I never told anyone at my day job about my pizza delivery gig. I don’t think they would have understood my motives. Most of my co-workers live high on the hog, and don’t seem to mind being in debt. I work a few hours per week balancing the books of an attorney who’s been practicing for over thirty years. When I see his credit card bills, it makes me cringe. He basically spends $3,000 a month on crap, and he still has a huge mortgage on his home, even in his sixties. A co-worker and her husband recently borrowed money from both of their parents for a down payment on a condo. And yet another co-worker makes substantially less than everyone else in the office, but has a remarkable shoe collection nonetheless. How could I possibly make these people understand my fear of bending over for Sallie Mae every month for the next twenty years or so?

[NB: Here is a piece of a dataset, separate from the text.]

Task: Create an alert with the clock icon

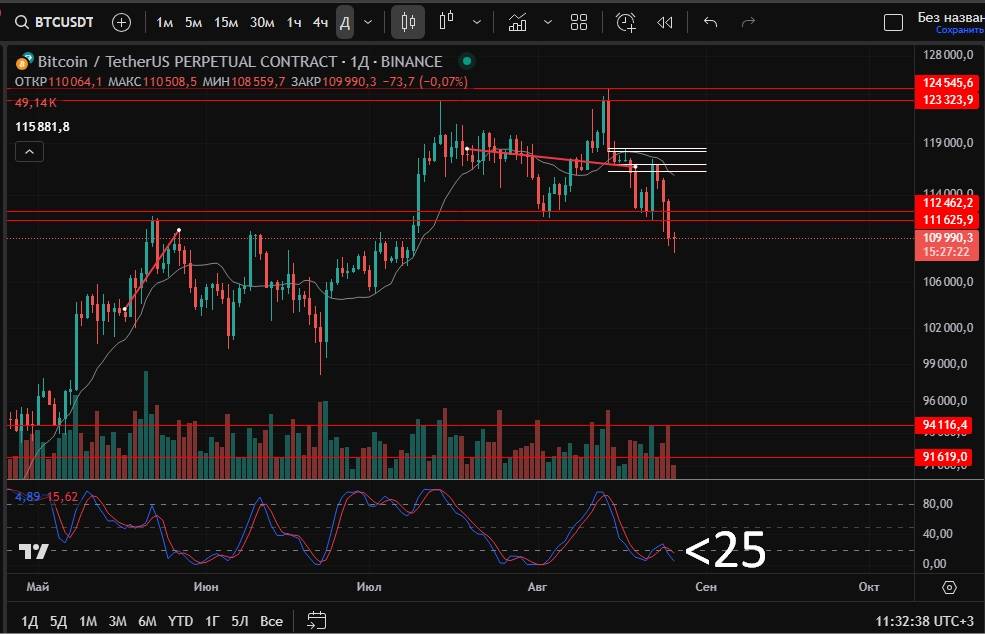Action: click(x=626, y=22)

Driving around under the dark cover of night had given me a false sense of security. Leading a double life had been fairly easy up to that point. I simply didn’t tell anyone about my night job, except a few people. I sometimes worried about having to deliver to a co-worker’s house, but I told myself that if such an occasion should arise, I would find a way to trade deliveries with another driver. Most of the people at work were off bread anyway (they’d all been reading that book Wheat Belly). I knew I’d be safe, at least until the next diet craze stormed the office.
And then one particularly rainy night in March threw a monkey wrench in the works.
Reed, a fellow driver and disgruntled former Papa John’s employee, forecasted doubles the second I walked in that night.
“Dude, tonight’s gonna suck, but I know I’m gonna make a hella lotta money in tips. All doubles, that’s my prediction.” Reed’s goal lately had been to have a hundred dollar night. Making that much just in tips during one shift had been a regular occurrence, pre-recession, he claimed.
It was a little after 5:30 and the tickets were piling up one after another. In ten minutes, the drivers’ area would be a ghost town, save for one frazzled expediter and a string of drivers who would run in and out, one by one, with their black thermal bags.
As Reed predicted, my first run was a double. The first delivery went to a new subdivision which I had trouble navigating. Finally, I found the house and ran back to my car with a wad of cash, cursing the ten minutes I had lost while driving around, squinting my eyes in search of numbers in the rainy darkness. I hurriedly looked at the second ticket to punch it into my GPS, and my stomach sank.
I thought maybe I was seeing things, but after staring at the ticket for what felt like an eternity, I realized my secret identity was about to be revealed. In my haste, I had forgotten to check both addresses prior to leaving the pizzeria.
The ticket listed my aunt’s address at the top.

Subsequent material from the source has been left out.